While our preference is to have the original data to perform exploratory data analysis (EDA), evaluate the interaction between predictors, and consequently preselect -and later compare- applicable ML methods for estimating causation, in this work, we cautiously tested ATE-Uplift for generated data, with one predictor, benzene, as ATE and Uplift modeling are complementary methods for binary outcomes, working with factual and counterfactuals to consequently estimating causality. ML methods, although promising, must be carefully supported by a detailed EDA and a sample size evaluation. We noticed, for instance, that inconsistent Uplift modeling results are obtained when decreasing the sample size, an effect that must be minimized as per most ML predictors. Our future work will add to our framework an EDA that will allow us to observe trends among and within data groups, potentially fit and compare different surrogate models to establish the ‘best’ relationship between variables, and ultimately, perform a meta-analysis and comparison between causation-based ML methods. Some techniques to be explored in future works include meta-analysis and machine learning tools such as meta-learning causal structures and causal Bayesian networks.

It is important to note that the reliability of the results obtained through the application of our ATE-Uplift framework depends largely on the completeness of the data used and how well-defined the assumptions are. Thus, once the numerical and categorical data is available, it is recommended to perform data analysis to verify or not the main assumptions regarding the absence of definers in the population required by the ATE model and, therefore, frame the limitations of the model extrapolation.

Finally, we have assumed that there is no interaction between the benzene exposure and the rest of the predictors. Such interaction will be considered in future works adapting our framework once the data is available. ORs might be readjusted, and correlations between pollutants might be revisited for more accurate correlations representing the interaction within the strata predictors and benzene exposure.

Our research’s scientific and practical novelty lies simply and effectively in estimating the causation of health outcomes using two levels of confirmation or cross-validation. We use ATE values and Uplift modeling, integrating causal inference and machine learning features. Causation is, per se, the main goal when evaluating health outcomes since confirmed relationships between variables might not indicate that the outcome is indeed the result of the occurrence of the other event(s). A reliable causation approach may lead to effective disease prevention, monitoring, and treatment.

5. Conclusions

In this work, we have presented the ATE-Uplift framework to predict causation in health outcomes. Uplift modeling and estimating ATE values effectively integrate causal inference and machine learning capabilities. We tested our framework to estimate the causation between benzene exposure and AML, verified when considering indoor exposure to this air pollutant.

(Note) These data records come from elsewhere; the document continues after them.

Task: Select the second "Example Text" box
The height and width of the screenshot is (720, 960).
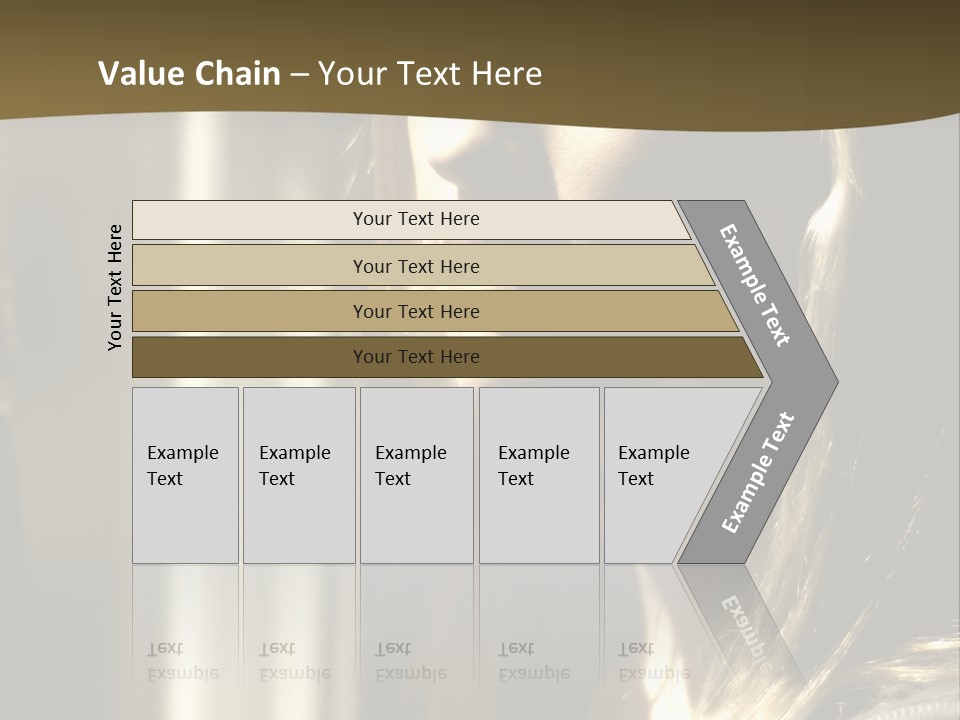Action: (x=299, y=474)
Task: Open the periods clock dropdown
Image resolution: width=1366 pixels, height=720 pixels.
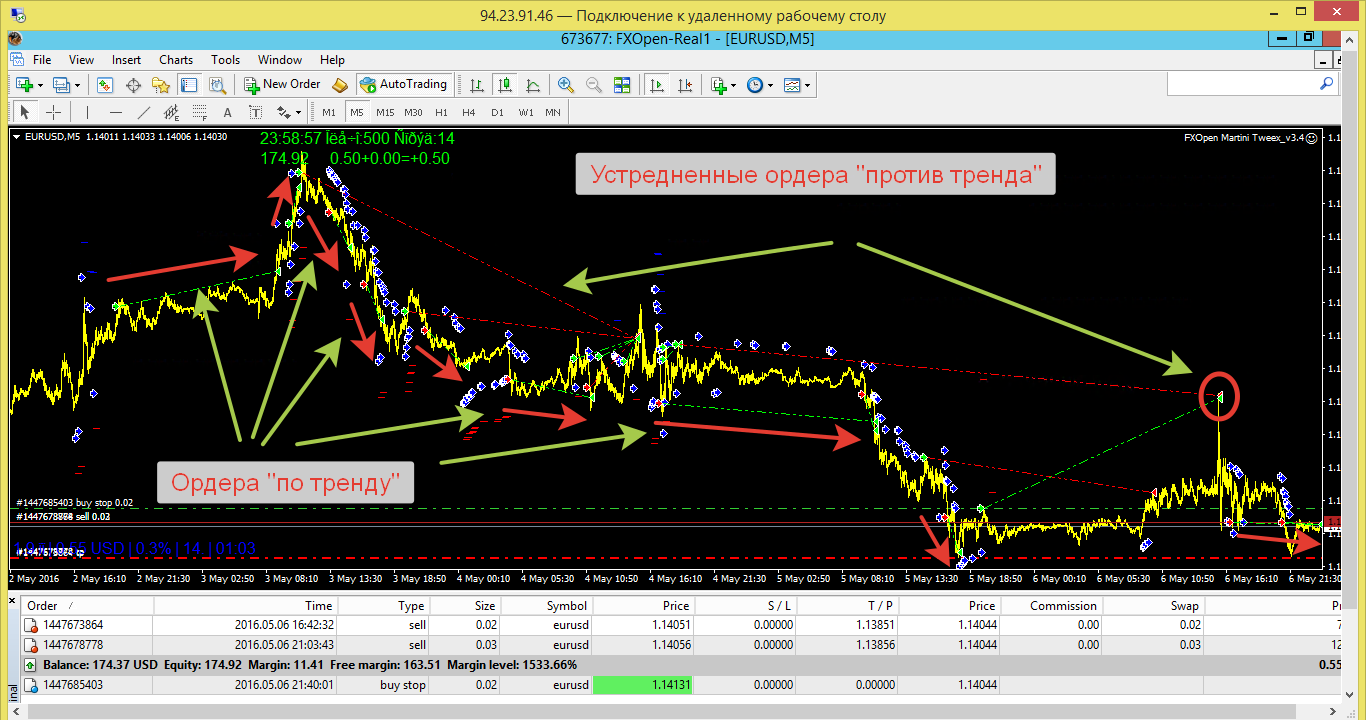Action: (x=759, y=85)
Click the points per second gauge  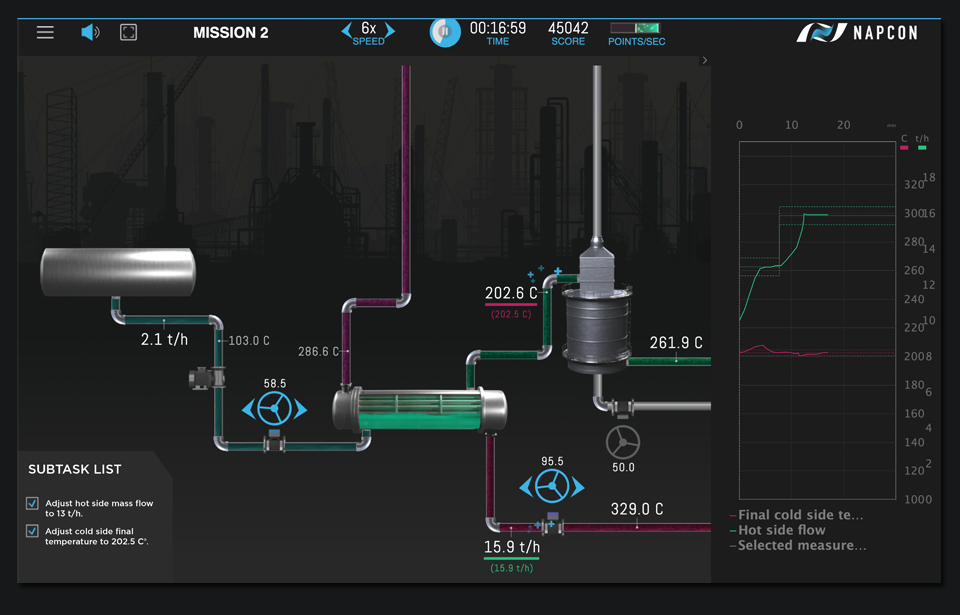point(636,28)
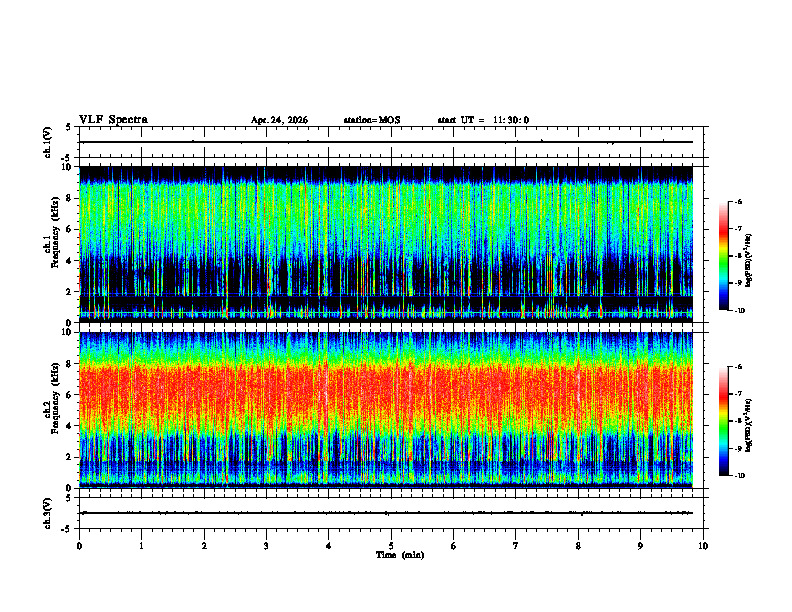792x612 pixels.
Task: Click the ch.2 Frequency (kHz) axis label
Action: [54, 410]

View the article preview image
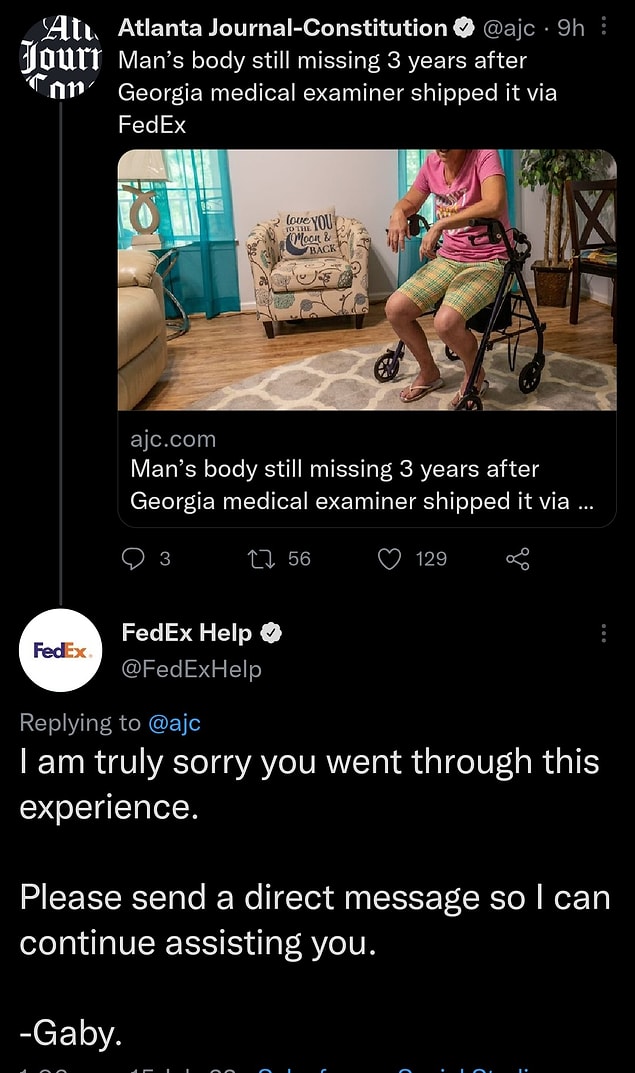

Causation is confirmed with two indicators, an ATE value different than zero and positive Qini coefficients. Further considerations to validate and universalize the use of this approach include an exhaustive exploratory data analysis (EDA) to observe trends that might allow confirming the assumptions for its applicability and analyzing the interaction between predictors, as its comparison with emerging ML methods being evaluated for causation.